Collected data entries:

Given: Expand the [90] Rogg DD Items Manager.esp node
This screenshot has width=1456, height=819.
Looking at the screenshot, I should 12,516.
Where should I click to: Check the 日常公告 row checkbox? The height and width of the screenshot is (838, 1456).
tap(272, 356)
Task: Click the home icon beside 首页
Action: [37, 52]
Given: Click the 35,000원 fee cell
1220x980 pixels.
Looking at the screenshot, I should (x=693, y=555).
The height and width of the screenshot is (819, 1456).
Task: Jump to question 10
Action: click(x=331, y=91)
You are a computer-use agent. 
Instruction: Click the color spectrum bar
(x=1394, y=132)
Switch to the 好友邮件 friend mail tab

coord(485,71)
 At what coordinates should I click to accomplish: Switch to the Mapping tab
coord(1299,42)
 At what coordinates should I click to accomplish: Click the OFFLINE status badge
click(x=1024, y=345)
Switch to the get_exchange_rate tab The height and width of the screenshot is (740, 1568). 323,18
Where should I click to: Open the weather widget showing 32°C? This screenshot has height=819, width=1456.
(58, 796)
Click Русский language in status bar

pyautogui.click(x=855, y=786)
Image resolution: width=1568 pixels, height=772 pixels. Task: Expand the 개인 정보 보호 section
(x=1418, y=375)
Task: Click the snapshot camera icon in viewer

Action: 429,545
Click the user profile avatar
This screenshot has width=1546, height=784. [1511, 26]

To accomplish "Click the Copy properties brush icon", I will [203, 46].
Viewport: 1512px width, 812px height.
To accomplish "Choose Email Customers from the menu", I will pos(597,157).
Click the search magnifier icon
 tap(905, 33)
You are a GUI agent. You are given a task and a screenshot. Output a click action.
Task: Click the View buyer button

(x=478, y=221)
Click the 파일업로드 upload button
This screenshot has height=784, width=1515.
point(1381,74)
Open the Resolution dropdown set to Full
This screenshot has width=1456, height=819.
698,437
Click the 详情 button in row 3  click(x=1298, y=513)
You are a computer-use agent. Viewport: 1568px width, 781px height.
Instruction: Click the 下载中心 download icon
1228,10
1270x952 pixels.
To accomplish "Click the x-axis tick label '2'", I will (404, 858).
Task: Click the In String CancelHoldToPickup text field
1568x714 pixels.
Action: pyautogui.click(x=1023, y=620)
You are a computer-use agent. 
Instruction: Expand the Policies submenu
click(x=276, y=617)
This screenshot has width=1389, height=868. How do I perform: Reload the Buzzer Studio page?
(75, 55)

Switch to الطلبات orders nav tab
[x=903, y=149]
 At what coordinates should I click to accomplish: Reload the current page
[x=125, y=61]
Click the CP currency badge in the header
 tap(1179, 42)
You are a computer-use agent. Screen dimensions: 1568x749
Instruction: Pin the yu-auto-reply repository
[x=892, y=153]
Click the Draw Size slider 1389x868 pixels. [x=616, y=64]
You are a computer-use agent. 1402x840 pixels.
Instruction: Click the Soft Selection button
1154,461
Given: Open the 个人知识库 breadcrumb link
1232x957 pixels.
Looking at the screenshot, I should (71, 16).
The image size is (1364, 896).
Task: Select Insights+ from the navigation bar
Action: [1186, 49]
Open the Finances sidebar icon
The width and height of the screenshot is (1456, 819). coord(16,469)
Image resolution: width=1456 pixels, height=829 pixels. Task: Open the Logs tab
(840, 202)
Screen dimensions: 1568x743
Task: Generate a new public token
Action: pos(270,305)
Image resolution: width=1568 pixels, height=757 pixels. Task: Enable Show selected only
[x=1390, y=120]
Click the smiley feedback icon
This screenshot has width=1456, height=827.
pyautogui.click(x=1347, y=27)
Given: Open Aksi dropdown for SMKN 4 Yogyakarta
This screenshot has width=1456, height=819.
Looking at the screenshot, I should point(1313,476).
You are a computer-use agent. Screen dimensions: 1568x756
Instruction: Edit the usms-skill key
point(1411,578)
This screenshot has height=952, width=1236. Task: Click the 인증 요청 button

• [Work task]
Your answer should consist only of the lines above between the line holding "Click the user profile avatar" and the line holding "Task: Click the In", inclusive, each transcribed exactly.

• [Task output]
Click the user profile avatar
This screenshot has width=1546, height=784. [1511, 26]

To accomplish "Click the Copy properties brush icon", I will [203, 46].
Viewport: 1512px width, 812px height.
To accomplish "Choose Email Customers from the menu", I will pos(597,157).
Click the search magnifier icon
 tap(905, 33)
You are a GUI agent. You are given a task and a screenshot. Output a click action.
Task: Click the View buyer button

(x=478, y=221)
Click the 파일업로드 upload button
This screenshot has height=784, width=1515.
point(1381,74)
Open the Resolution dropdown set to Full
This screenshot has width=1456, height=819.
698,437
Click the 详情 button in row 3  click(x=1298, y=513)
You are a computer-use agent. Viewport: 1568px width, 781px height.
Instruction: Click the 下载中心 download icon
1228,10
1270x952 pixels.
To accomplish "Click the x-axis tick label '2'", I will (404, 858).
Task: Click the In String CancelHoldToPickup text field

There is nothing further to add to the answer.